According to military sources, around 1m litres (1.8m pints) of beer were shipped to German troops stationed in Afghanistan last year, as well as almost 70,000 litres of wine and sekt, a German sparkling wine.
The admission has shocked a country that has never had much time for the Afghan mission. Newspaper reports under headlines such as Drink for the Fatherland and Bundeswehr Boozers have suggested that alcohol is the only way of keeping soldiers onside at a time when it is becoming ever harder to recruit them.
The figures suggest that the 3,600 German soldiers based in Afghanistan as part of Nato's ISAF reconstruction mission, are each consuming around 278 litres of beer a year each, about 490 pints, as well as 128 standard measures of wine. The figures are set to rise by around 10% this year as troop numbers also increase.
Critics of the mission who have long-argued that Germany should extend its mandate to the dangerous areas in the south of Afghanistan from the relatively safe north, say the admission harms German claims that it is taking a professional approach to the job.
US troops face an alcohol ban when on mission while British and other armies are allowed to drink moderately when not on duty.

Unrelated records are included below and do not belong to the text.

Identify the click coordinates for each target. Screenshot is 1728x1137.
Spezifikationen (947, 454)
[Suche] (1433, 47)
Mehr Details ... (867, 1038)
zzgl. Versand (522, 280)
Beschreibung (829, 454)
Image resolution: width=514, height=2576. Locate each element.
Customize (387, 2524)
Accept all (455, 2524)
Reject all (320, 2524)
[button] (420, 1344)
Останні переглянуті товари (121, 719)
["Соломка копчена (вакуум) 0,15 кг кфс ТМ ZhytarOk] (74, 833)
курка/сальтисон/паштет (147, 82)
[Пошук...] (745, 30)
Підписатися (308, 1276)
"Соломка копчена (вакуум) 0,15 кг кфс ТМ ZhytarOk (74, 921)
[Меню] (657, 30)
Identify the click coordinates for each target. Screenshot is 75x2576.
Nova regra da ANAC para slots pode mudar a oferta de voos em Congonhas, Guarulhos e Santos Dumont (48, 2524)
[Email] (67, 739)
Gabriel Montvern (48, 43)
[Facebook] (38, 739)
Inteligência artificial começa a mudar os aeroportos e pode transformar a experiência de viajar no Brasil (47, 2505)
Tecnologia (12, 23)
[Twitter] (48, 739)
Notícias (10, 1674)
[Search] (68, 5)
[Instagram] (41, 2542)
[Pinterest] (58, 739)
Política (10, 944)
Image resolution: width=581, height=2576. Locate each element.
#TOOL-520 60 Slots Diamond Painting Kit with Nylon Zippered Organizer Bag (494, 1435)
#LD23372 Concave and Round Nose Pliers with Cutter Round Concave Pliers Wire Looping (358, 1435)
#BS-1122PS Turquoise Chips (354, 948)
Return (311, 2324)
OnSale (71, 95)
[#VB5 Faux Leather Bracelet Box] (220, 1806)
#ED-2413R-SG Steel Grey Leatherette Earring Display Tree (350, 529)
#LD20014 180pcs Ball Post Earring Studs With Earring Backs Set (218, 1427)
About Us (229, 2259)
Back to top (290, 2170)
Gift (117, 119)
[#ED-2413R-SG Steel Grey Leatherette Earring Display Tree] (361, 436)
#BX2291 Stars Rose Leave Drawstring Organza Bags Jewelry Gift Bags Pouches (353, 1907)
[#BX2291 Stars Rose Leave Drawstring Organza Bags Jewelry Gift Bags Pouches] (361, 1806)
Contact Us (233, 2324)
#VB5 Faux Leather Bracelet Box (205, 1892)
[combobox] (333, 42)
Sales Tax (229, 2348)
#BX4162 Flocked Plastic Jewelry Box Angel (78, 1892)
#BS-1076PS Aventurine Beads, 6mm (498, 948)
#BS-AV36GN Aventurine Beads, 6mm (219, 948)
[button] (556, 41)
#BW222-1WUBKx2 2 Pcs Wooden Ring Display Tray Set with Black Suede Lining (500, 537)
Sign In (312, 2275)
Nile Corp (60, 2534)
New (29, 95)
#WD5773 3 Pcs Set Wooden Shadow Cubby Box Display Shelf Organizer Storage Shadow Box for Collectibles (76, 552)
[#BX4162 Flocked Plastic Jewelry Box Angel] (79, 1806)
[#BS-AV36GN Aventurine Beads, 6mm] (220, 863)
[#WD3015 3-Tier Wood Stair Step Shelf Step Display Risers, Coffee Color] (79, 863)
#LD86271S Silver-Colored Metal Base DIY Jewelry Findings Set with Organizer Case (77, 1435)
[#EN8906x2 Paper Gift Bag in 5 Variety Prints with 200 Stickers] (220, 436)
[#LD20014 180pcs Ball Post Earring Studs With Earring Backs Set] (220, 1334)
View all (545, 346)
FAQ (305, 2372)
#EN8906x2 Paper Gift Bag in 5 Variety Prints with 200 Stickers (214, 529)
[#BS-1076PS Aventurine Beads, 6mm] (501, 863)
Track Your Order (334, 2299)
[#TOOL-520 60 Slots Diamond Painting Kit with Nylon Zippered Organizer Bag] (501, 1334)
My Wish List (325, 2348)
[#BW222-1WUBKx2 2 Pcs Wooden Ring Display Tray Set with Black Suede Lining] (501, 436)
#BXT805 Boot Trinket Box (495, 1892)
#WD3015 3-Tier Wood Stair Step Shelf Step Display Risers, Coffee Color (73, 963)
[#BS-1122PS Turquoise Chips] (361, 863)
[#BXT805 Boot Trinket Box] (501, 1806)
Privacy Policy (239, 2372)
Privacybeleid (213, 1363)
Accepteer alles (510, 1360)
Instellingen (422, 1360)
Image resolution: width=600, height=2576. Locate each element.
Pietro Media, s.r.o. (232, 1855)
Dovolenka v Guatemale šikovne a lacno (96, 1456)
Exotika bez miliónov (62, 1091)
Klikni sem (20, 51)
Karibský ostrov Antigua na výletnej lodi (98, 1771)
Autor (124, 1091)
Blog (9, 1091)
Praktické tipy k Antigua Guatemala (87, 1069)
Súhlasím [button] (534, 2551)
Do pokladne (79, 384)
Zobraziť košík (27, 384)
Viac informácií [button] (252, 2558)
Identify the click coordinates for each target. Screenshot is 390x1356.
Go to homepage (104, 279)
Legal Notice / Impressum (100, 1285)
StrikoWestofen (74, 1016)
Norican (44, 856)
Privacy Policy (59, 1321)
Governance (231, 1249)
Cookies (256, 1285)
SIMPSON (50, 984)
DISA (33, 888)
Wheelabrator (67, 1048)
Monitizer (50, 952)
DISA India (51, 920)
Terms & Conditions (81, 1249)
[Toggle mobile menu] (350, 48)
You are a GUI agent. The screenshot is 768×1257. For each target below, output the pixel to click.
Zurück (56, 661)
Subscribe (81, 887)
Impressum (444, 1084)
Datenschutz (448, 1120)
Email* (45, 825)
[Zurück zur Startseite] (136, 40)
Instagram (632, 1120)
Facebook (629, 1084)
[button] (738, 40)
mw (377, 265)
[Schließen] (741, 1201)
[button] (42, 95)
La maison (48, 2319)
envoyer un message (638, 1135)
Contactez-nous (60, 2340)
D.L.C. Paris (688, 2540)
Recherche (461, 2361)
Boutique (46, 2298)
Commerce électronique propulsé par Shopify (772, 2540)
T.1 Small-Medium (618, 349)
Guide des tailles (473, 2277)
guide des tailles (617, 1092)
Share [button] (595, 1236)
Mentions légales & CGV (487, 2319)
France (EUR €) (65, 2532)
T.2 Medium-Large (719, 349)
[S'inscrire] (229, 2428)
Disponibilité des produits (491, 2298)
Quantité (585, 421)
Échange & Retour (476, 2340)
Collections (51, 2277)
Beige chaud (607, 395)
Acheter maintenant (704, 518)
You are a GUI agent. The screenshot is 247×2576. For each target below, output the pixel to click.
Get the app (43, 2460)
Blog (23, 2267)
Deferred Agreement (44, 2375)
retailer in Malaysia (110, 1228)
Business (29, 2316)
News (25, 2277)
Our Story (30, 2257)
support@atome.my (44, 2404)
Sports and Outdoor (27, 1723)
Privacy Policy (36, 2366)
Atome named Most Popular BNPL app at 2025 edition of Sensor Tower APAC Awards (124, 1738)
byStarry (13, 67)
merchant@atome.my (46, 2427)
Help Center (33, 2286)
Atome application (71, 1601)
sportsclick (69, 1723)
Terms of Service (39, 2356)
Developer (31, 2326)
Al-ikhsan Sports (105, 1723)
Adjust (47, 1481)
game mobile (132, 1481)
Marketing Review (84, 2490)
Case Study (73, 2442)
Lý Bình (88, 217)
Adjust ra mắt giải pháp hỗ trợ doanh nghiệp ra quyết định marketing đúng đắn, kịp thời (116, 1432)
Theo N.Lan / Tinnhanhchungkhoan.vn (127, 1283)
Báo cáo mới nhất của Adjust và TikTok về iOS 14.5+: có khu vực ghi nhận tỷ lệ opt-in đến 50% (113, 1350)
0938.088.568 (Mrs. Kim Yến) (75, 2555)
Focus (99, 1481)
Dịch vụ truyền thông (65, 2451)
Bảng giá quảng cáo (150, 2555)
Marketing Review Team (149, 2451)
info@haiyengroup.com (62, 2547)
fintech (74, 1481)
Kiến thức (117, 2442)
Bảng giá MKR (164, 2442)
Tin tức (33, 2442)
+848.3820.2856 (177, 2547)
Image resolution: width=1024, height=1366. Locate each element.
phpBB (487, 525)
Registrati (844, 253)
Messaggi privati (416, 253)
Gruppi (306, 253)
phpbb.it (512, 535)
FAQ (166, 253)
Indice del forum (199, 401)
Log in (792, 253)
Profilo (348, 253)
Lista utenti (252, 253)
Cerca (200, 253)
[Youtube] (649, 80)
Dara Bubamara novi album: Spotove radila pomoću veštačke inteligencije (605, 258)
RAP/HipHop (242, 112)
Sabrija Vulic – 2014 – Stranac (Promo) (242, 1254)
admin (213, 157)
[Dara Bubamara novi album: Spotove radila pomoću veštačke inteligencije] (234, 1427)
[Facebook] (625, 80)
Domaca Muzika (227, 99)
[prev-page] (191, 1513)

This discrepancy led to the claim made at a Nato conference on Afghanistan that "some drink beer while others risk their lives."
But the German defence ministry has reacted coolly, saying that the supply levels indicate that soldiers are "well within" the allowed "two can a day" limit - equivalent to 1 litre.
Thomas Raabe, a defence ministry spokesman said that the figures suggested soldiers were drinking "0.8 litres every day". He added that the alcohol supplies, which are flown in from camps in Tajikistan and are put on sale in shops at German military camps, were not just consumed by soldiers, but also by German police, diplomats and journalists.
Jens Plötner, a foreign ministry spokesman, suggested that even the German foreign minister, Frank-Walter Steinmeier, was partly to blame. "When he visits Afghanistan occasionally one or two cans of beer will be downed," said Plötner.
But as Germany digs in for the long haul in Afghanistan, after the German parliament this week voted to extend the mission by another year and to increase troop numbers by a further 900, the alcohol consumption revelation has highlighted concerns about how sufficiently equipped and serious its conscript army really is.
Elke Hoff, a member of the parliamentary defence committee, who lodged the request with the ministry to find out how much alcohol was consumed, said she did so after hearing from troops and Afghans that in German military camps "people liked to down quite a few."